In vivo toxicity of aromatic ring (BODIPY, 1,3,5,7,8-pentamethyl dipyrrin borondifluoride) attached monofunctional Pt(II) complexes mCBP {[cis-Pt(NH3)2Cl] 8-(para-pyridine-methylene),1,3,5,7-tetramethyl dipyrrin borondifluoride}+ Nitrate− and dCBP {[cis-Pt(NH3)2Cl]28-(1,3-pyrimidine-5-methylene),1,3,5,7-tetramethyl dipyrrin borondifluoride}2+ diNitrate2− were tested in Caenorhabditis elegans (C. elegans). dCBP showed promising reactive oxygen ROS (reactive oxygen species) generating capability.

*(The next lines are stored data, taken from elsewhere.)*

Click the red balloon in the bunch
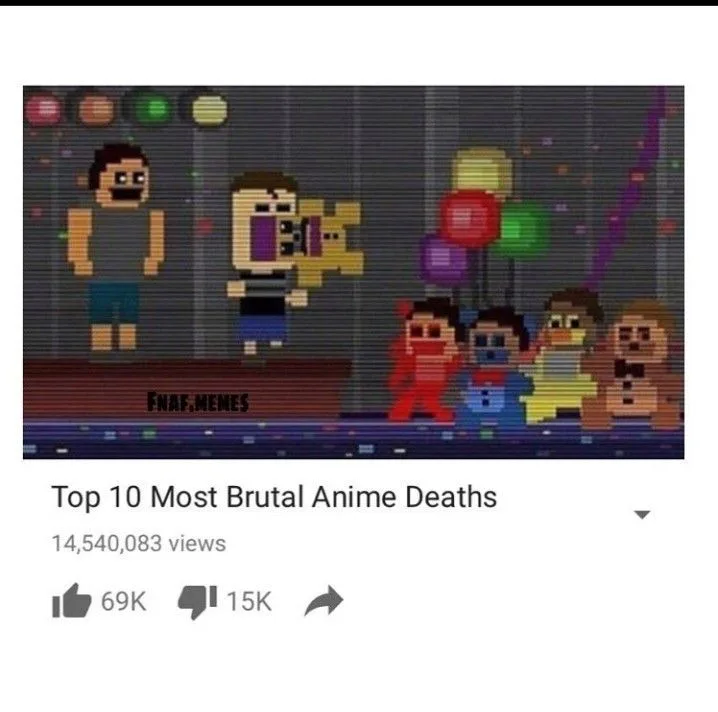The image size is (718, 712). pos(469,218)
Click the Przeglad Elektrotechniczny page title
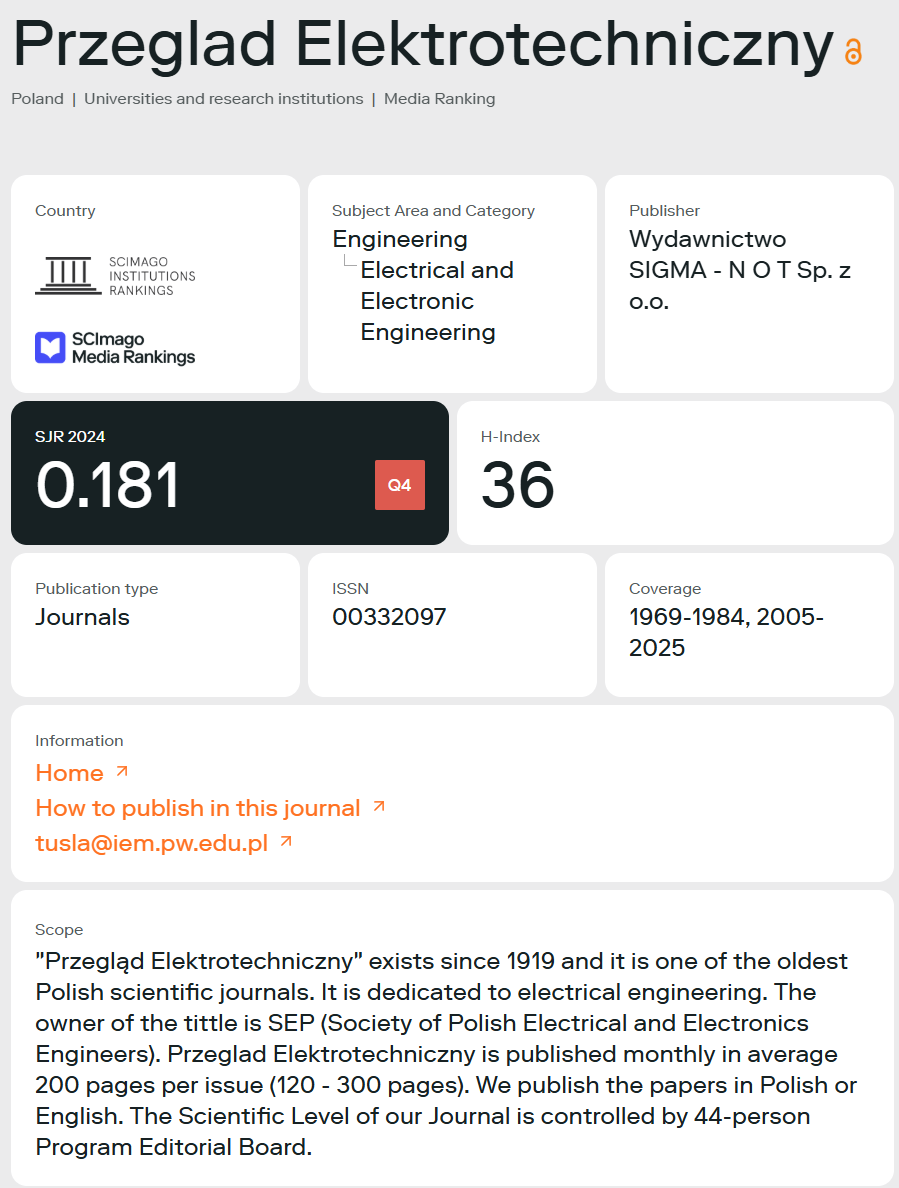 [x=422, y=45]
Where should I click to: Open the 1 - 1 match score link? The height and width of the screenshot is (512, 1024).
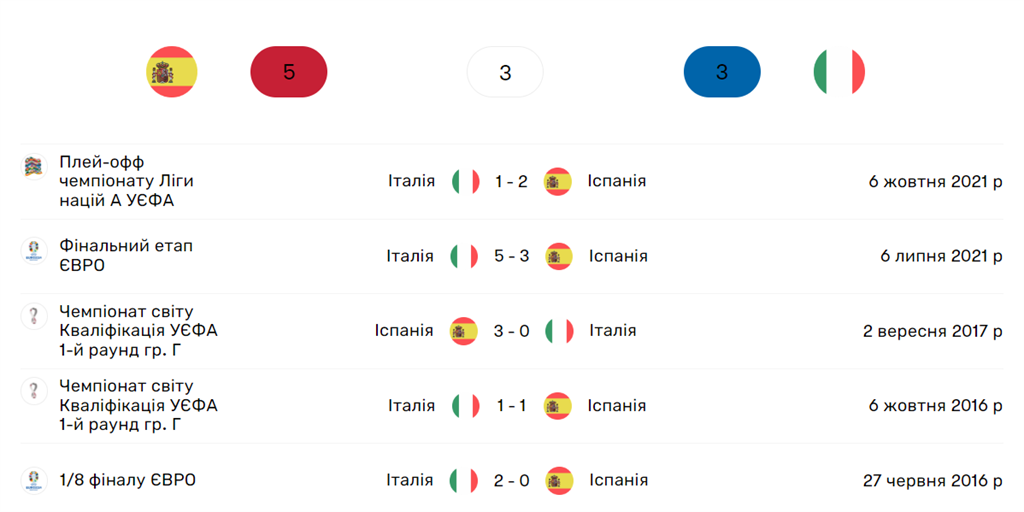click(x=511, y=406)
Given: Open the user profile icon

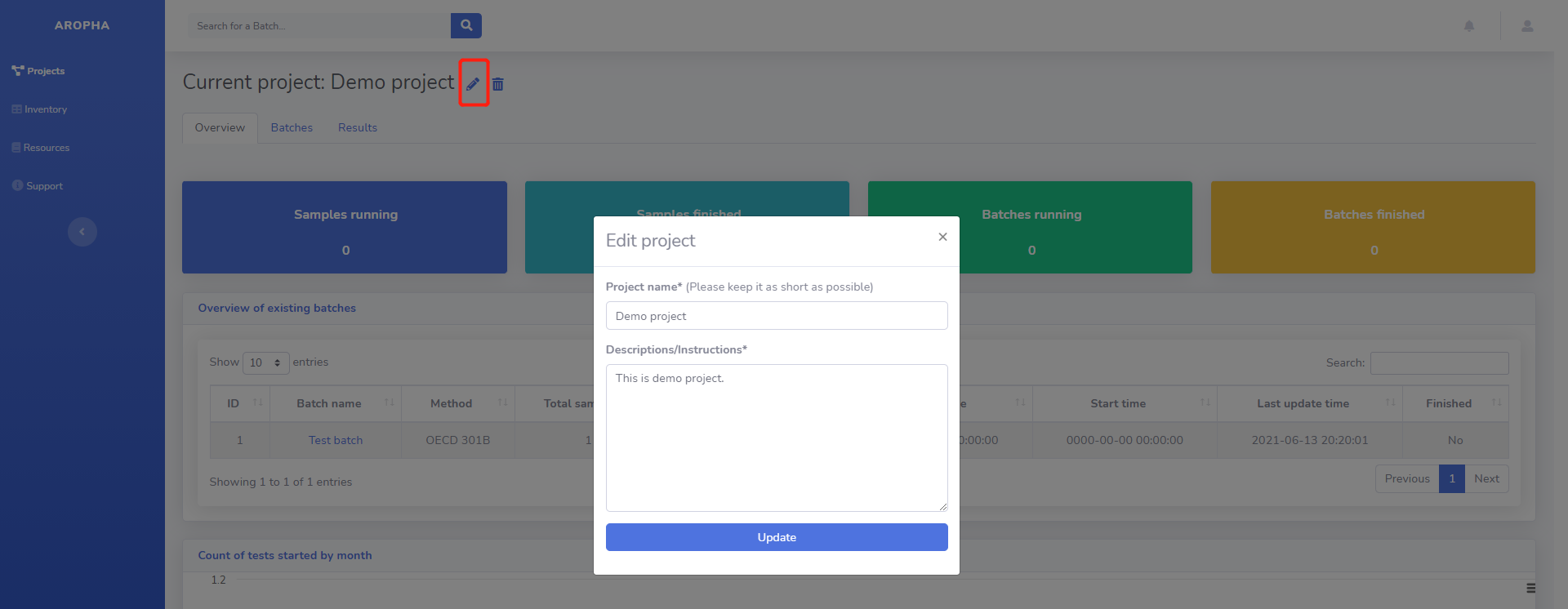Looking at the screenshot, I should pyautogui.click(x=1527, y=26).
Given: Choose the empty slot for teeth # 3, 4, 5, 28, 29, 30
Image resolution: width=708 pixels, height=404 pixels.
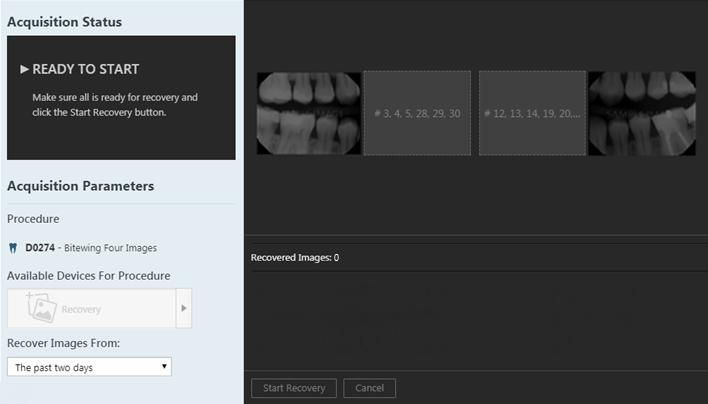Looking at the screenshot, I should click(417, 113).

This complex resulted reduction of lifespan, body length and egg laying rate under dark and light irradiation in both N2 (wild-type, cisplatin resistant) and ok938 (asna-1, cisplatin sensitive) C. elegans. Expressional change of several key cancer related pathway (JNK (c-Jun N-terminal kinase) and Wnt/β-catenin (Wingless/Integrated/β-catenin)) related genes (for instance, jnk-1, wrm-1 and gst-4) were confirmed by RNA sequencing experiments. These transcriptional alternations could explain physiological parameters change in nematode and partially revealed how both Pt(II) based complexes influence cancer related pathways. Furthermore, these associated genes exhibited the function of apoptosis, reduced chemoresistance of cancer cells and most of those expressional changes were linked to extended survival of cancer patients.